- [Exercise brief]: List all lines in the material below that contain "click".

- [Source data]:
[Start of Attachment]

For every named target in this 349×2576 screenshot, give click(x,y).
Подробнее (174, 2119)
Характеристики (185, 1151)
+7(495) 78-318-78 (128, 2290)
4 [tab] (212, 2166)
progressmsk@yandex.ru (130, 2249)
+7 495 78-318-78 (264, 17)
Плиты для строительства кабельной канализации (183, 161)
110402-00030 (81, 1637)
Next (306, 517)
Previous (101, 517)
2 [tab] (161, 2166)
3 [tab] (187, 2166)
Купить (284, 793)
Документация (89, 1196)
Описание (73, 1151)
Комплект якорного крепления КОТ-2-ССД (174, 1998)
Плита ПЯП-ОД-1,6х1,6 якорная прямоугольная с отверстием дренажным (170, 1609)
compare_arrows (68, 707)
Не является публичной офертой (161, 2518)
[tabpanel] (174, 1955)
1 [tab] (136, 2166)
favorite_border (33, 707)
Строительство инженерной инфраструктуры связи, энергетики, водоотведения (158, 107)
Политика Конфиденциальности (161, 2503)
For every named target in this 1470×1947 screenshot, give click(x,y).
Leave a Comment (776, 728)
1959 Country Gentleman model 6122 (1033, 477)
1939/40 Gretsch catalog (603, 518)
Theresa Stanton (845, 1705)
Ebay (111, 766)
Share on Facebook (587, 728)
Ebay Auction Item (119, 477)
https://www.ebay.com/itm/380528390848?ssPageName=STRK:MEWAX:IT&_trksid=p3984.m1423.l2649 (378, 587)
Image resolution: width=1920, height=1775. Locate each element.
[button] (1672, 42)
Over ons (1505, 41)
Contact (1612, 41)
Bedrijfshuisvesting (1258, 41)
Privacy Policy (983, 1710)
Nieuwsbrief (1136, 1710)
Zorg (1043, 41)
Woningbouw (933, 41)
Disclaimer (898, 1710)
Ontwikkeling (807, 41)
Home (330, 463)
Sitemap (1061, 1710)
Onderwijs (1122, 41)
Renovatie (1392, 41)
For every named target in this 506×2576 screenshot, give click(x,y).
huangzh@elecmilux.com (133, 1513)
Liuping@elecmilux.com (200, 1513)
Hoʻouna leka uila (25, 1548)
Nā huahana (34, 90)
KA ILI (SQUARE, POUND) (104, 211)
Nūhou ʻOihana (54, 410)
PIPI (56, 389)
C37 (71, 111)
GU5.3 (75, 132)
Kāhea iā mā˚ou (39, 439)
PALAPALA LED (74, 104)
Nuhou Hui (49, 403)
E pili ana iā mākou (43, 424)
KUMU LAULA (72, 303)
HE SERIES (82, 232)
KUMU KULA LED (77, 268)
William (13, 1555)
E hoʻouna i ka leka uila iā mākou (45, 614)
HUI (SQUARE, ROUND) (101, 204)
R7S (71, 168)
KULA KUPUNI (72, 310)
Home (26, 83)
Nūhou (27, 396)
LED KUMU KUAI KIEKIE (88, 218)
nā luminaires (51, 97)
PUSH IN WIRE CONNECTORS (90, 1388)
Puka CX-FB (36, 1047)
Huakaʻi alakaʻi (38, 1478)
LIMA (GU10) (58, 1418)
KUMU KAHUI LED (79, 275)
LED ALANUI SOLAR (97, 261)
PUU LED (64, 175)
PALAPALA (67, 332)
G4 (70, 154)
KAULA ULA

[End of Attachment]

- [Answer to the exercise]:
For every named target in this 349×2576 screenshot, give click(x,y).
For every named target in this 1470×1947 screenshot, give click(x,y).
For every named target in this 506×2576 screenshot, give click(x,y).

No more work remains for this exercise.